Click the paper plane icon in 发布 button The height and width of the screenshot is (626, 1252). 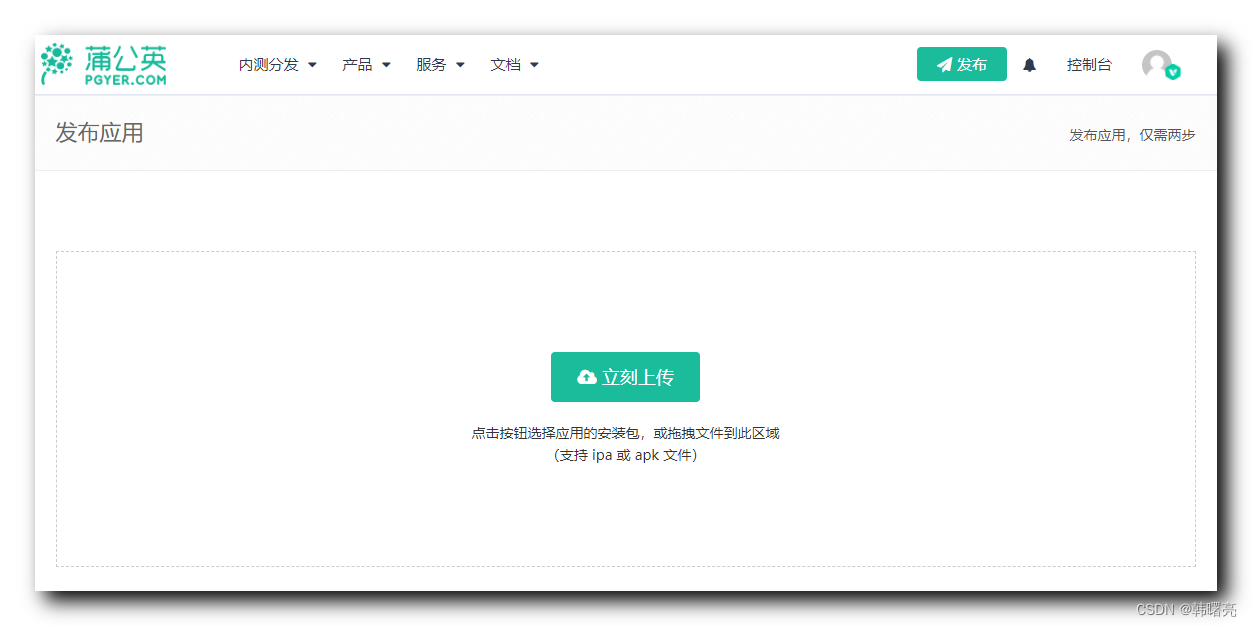944,63
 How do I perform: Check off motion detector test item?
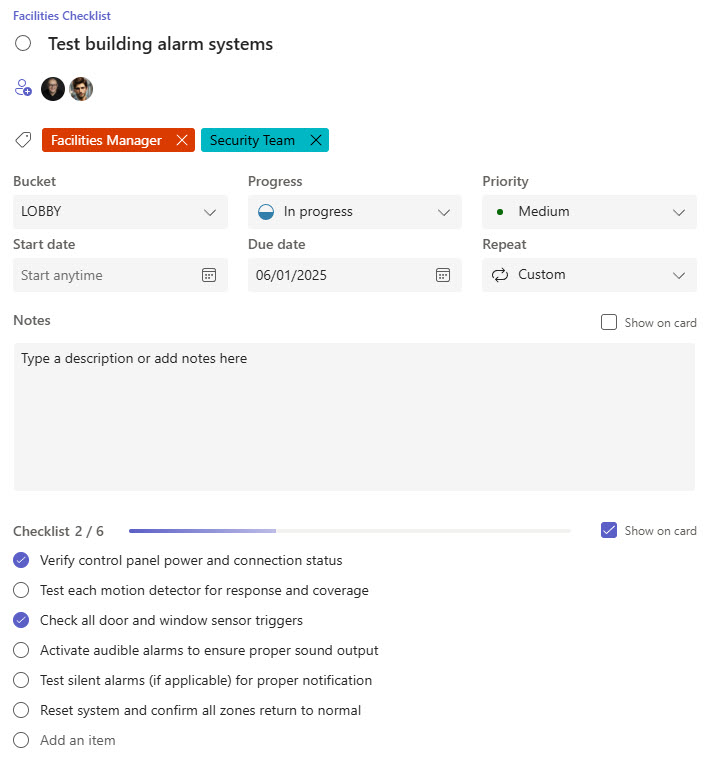point(21,591)
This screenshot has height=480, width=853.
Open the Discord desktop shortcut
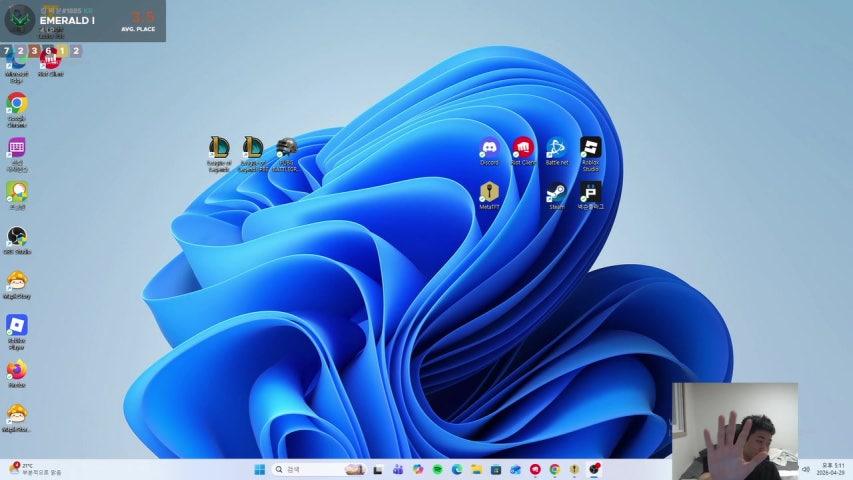(489, 150)
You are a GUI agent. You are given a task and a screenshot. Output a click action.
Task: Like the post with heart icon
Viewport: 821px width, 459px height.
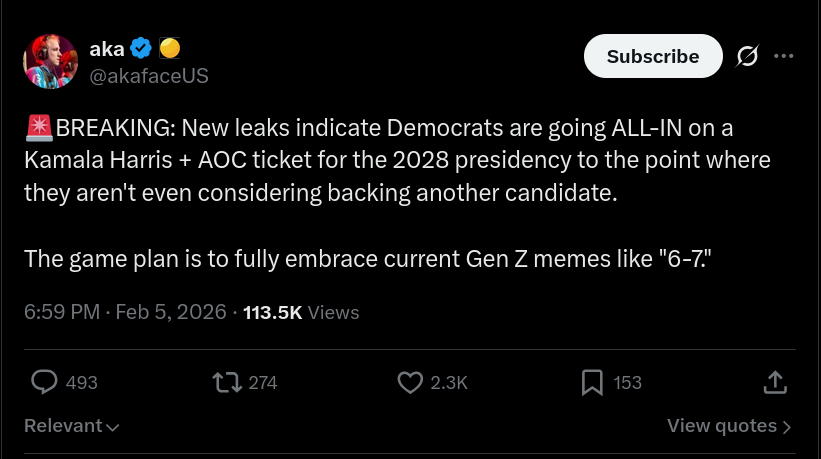[409, 382]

★ ★ ★ ★ ★ ★ ★

Problem statement: Only exact duplicates of the lines from the one containing "Open the Discord desktop shortcut" through the final line of the entries, both included, are needed, with pictures left out.

Your response:
Open the Discord desktop shortcut
(489, 150)
You are a GUI agent. You are given a task and a screenshot. Output a click action.
Task: Like the post with heart icon
Viewport: 821px width, 459px height.
[409, 382]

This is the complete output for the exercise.